» **Task**: Retype each line below without a single alteration.
--- Data provided ---
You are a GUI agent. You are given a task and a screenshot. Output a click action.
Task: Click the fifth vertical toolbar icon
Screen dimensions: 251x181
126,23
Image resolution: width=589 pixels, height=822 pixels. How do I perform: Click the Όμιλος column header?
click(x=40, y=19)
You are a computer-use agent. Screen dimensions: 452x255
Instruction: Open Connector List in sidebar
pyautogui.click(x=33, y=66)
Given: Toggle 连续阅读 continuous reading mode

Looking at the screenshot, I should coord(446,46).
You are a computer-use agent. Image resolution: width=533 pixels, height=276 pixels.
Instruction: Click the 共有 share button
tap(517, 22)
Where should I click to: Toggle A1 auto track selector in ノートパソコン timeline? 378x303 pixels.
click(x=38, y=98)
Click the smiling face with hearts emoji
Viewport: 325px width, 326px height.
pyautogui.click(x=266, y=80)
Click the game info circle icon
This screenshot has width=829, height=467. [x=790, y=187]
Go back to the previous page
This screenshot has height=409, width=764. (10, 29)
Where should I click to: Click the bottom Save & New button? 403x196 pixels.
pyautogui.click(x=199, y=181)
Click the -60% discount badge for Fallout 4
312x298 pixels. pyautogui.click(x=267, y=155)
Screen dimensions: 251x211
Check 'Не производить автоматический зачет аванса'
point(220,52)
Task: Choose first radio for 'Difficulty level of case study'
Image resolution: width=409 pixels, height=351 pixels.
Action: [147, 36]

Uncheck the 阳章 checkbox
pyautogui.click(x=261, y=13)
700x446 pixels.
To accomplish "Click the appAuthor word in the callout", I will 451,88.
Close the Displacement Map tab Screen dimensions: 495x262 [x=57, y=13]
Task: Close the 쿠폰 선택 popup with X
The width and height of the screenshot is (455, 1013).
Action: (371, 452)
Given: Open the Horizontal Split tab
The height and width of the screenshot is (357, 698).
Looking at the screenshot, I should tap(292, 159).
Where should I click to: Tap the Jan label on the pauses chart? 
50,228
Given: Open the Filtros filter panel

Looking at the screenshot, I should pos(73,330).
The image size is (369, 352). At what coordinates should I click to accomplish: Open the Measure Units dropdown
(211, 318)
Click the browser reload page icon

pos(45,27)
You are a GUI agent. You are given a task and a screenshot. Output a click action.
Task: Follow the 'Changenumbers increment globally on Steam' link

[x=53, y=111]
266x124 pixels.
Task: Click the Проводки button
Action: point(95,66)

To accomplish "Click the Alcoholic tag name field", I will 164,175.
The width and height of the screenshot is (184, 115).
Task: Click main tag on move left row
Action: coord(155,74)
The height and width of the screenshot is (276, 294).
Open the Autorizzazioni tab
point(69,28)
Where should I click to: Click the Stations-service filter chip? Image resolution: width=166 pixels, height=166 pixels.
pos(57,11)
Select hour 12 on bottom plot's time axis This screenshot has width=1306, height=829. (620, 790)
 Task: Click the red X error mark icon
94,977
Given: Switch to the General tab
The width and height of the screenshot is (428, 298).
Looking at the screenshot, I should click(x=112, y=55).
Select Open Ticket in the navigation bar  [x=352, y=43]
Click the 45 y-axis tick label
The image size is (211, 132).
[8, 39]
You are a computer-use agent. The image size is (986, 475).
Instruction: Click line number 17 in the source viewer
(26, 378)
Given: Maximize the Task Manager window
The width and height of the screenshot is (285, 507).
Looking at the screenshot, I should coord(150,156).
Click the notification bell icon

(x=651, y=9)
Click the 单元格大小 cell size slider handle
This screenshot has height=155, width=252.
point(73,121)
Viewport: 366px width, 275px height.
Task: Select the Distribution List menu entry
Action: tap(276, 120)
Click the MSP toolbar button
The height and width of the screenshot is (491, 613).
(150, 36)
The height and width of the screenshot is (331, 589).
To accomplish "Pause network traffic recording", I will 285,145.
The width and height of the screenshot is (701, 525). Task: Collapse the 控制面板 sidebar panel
---
» **Answer to this task**:
You are a GUI agent. You are given a task and a screenshot. Output a click action.
Task: Click the fifth vertical toolbar icon
Screen dimensions: 251x181
126,23
Image resolution: width=589 pixels, height=822 pixels. How do I perform: Click the Όμιλος column header?
click(x=40, y=19)
You are a computer-use agent. Screen dimensions: 452x255
Instruction: Open Connector List in sidebar
pyautogui.click(x=33, y=66)
Given: Toggle 连续阅读 continuous reading mode

Looking at the screenshot, I should coord(446,46).
You are a computer-use agent. Image resolution: width=533 pixels, height=276 pixels.
Instruction: Click the 共有 share button
tap(517, 22)
Where should I click to: Toggle A1 auto track selector in ノートパソコン timeline? 378x303 pixels.
click(x=38, y=98)
Click the smiling face with hearts emoji
Viewport: 325px width, 326px height.
pyautogui.click(x=266, y=80)
Click the game info circle icon
This screenshot has width=829, height=467. [x=790, y=187]
Go back to the previous page
This screenshot has height=409, width=764. (10, 29)
Where should I click to: Click the bottom Save & New button? 403x196 pixels.
pyautogui.click(x=199, y=181)
Click the -60% discount badge for Fallout 4
312x298 pixels. pyautogui.click(x=267, y=155)
Screen dimensions: 251x211
Check 'Не производить автоматический зачет аванса'
point(220,52)
Task: Choose first radio for 'Difficulty level of case study'
Image resolution: width=409 pixels, height=351 pixels.
Action: [147, 36]

Uncheck the 阳章 checkbox
pyautogui.click(x=261, y=13)
700x446 pixels.
To accomplish "Click the appAuthor word in the callout", I will 451,88.
Close the Displacement Map tab Screen dimensions: 495x262 [x=57, y=13]
Task: Close the 쿠폰 선택 popup with X
The width and height of the screenshot is (455, 1013).
Action: (371, 452)
Given: Open the Horizontal Split tab
The height and width of the screenshot is (357, 698).
Looking at the screenshot, I should tap(292, 159).
Where should I click to: Tap the Jan label on the pauses chart? 
50,228
Given: Open the Filtros filter panel

Looking at the screenshot, I should pos(73,330).
The image size is (369, 352). At what coordinates should I click to accomplish: Open the Measure Units dropdown
(211, 318)
Click the browser reload page icon

pos(45,27)
You are a GUI agent. You are given a task and a screenshot. Output a click action.
Task: Follow the 'Changenumbers increment globally on Steam' link

[x=53, y=111]
266x124 pixels.
Task: Click the Проводки button
Action: point(95,66)

To accomplish "Click the Alcoholic tag name field", I will 164,175.
The width and height of the screenshot is (184, 115).
Task: Click main tag on move left row
Action: coord(155,74)
The height and width of the screenshot is (276, 294).
Open the Autorizzazioni tab
point(69,28)
Where should I click to: Click the Stations-service filter chip? Image resolution: width=166 pixels, height=166 pixels.
pos(57,11)
Select hour 12 on bottom plot's time axis This screenshot has width=1306, height=829. (620, 790)
 Task: Click the red X error mark icon
94,977
Given: Switch to the General tab
The width and height of the screenshot is (428, 298).
Looking at the screenshot, I should click(x=112, y=55).
Select Open Ticket in the navigation bar  [x=352, y=43]
Click the 45 y-axis tick label
The image size is (211, 132).
[8, 39]
You are a computer-use agent. The image size is (986, 475).
Instruction: Click line number 17 in the source viewer
(26, 378)
Given: Maximize the Task Manager window
The width and height of the screenshot is (285, 507).
Looking at the screenshot, I should coord(150,156).
Click the notification bell icon

(x=651, y=9)
Click the 单元格大小 cell size slider handle
This screenshot has height=155, width=252.
point(73,121)
Viewport: 366px width, 275px height.
Task: Select the Distribution List menu entry
Action: tap(276, 120)
Click the MSP toolbar button
The height and width of the screenshot is (491, 613).
(150, 36)
The height and width of the screenshot is (331, 589).
To accomplish "Pause network traffic recording", I will 285,145.
The width and height of the screenshot is (701, 525). Task: Collapse the 控制面板 sidebar panel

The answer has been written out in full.